● **TEXT SHOWN**:
The Lurkers were part of the first wave of British punk bands to emerge in the mid-'70s, playing tough, meat-and-potatoes rock & roll with plenty of attitude and a jaundiced eye toward the world around them. Unlike many of the bands on the early U.K. scene, the Lurkers were not especially interested in social or political matters, but their regular-guy attitude, unpretentious sound, and shout-along choruses -- as evidenced on early singles like "Shadow," "Ain't Got a Clue," and "Just Thirteen" -- anticipated the sound of second-wave U.K. punks such as the U.K. Subs and the Exploited. They were important figures in the early days of the British scene, while going on to a second run in the late '80s that would make them mainstays on the punk circuit at home and abroad. As the band moved into the 2000s, their style had barely changed -- while 2008's Fried Brains showed a bit more of a metal edge in the guitars, the approach remained into-the-wind 1977-style punk, and proudly so. In 2010, an offshoot line-up of the band emerged, also known as God's Lonely Men and the Lurkers GLM, that offered a darker, heavier spin on the band's classic themes on albums like 2012's Chemical Landslide and 2016's The Future's Calling.

● **WHAT YOU HAVE TO DO**:
Name every album that the band profile mentions, along with the year it gives for each. Rely only on the band profile for your answers, without drawing on outside knowledge.

● **MATERIAL PROVIDED**:
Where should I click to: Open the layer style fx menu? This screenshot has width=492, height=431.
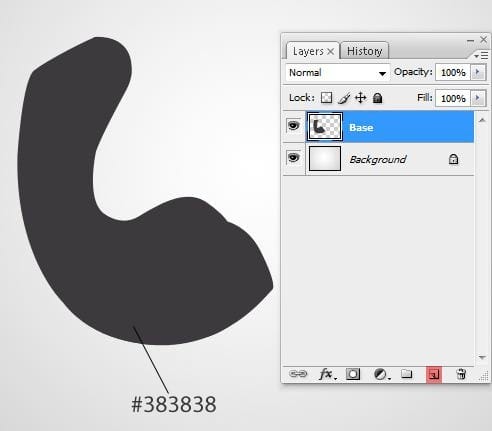[x=327, y=374]

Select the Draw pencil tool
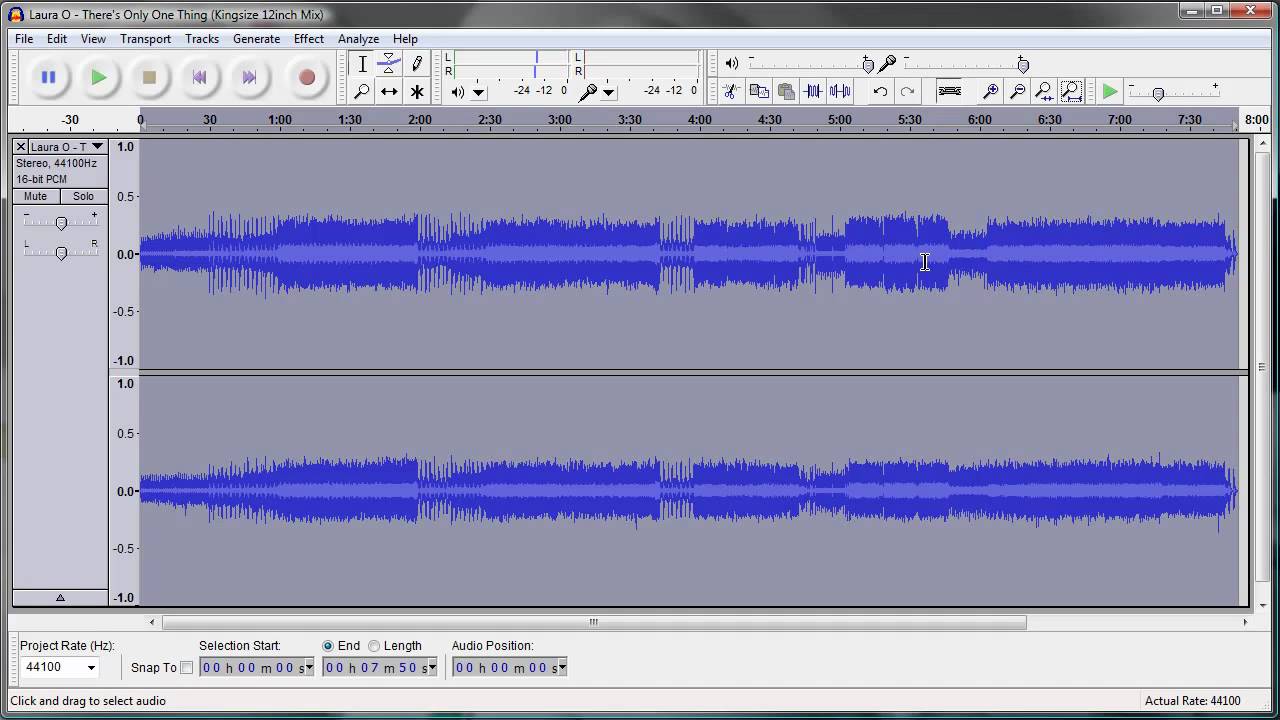point(417,64)
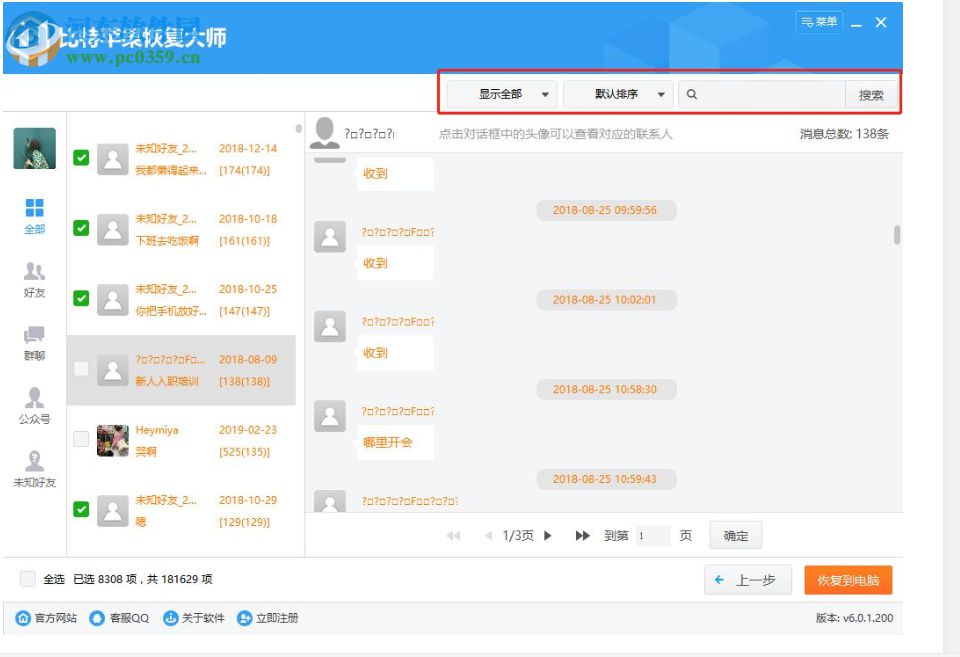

● **TASK RESULT**:
Fried Brains (2008)
Chemical Landslide (2012)
The Future's Calling (2016)